Wherever a line in the records contains the word "height", return that line.

── PROVIDED ENTRIES

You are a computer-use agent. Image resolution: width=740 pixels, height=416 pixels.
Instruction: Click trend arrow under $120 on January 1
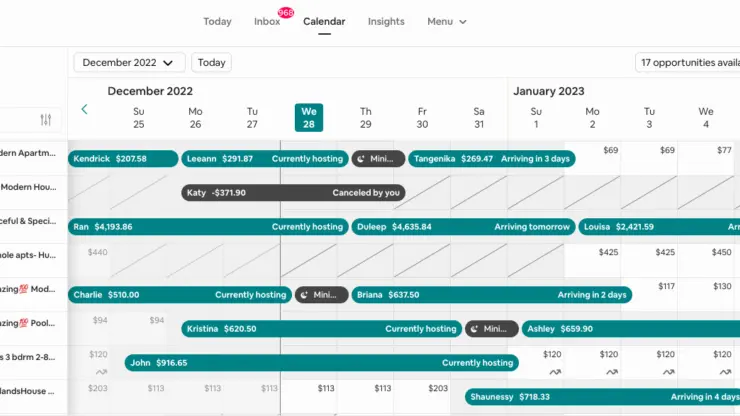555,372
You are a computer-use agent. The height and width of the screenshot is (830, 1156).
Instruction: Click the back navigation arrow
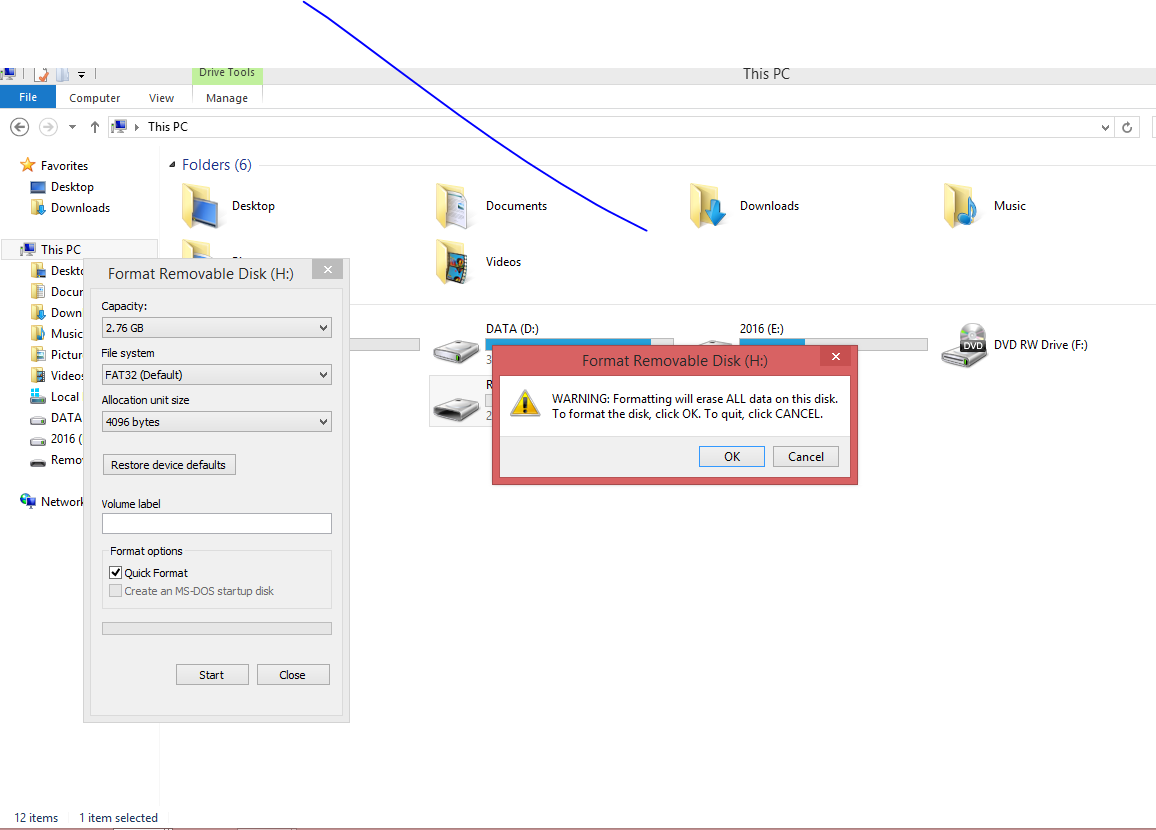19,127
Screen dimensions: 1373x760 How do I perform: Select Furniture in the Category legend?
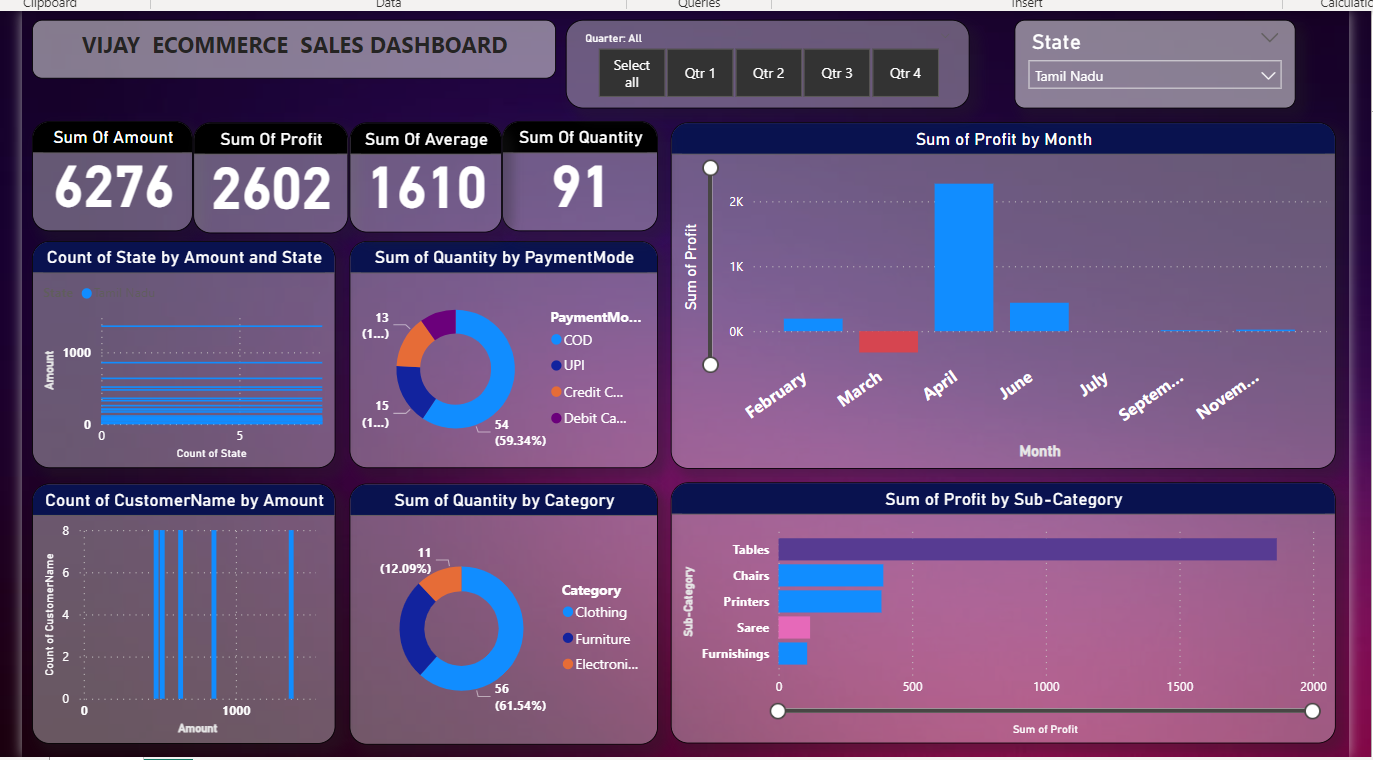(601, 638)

────

• OUTPUT OF THE TASK:
You are a computer-use agent. Image resolution: width=740 pixels, height=416 pixels.
You are a computer-use agent. The height and width of the screenshot is (830, 1156).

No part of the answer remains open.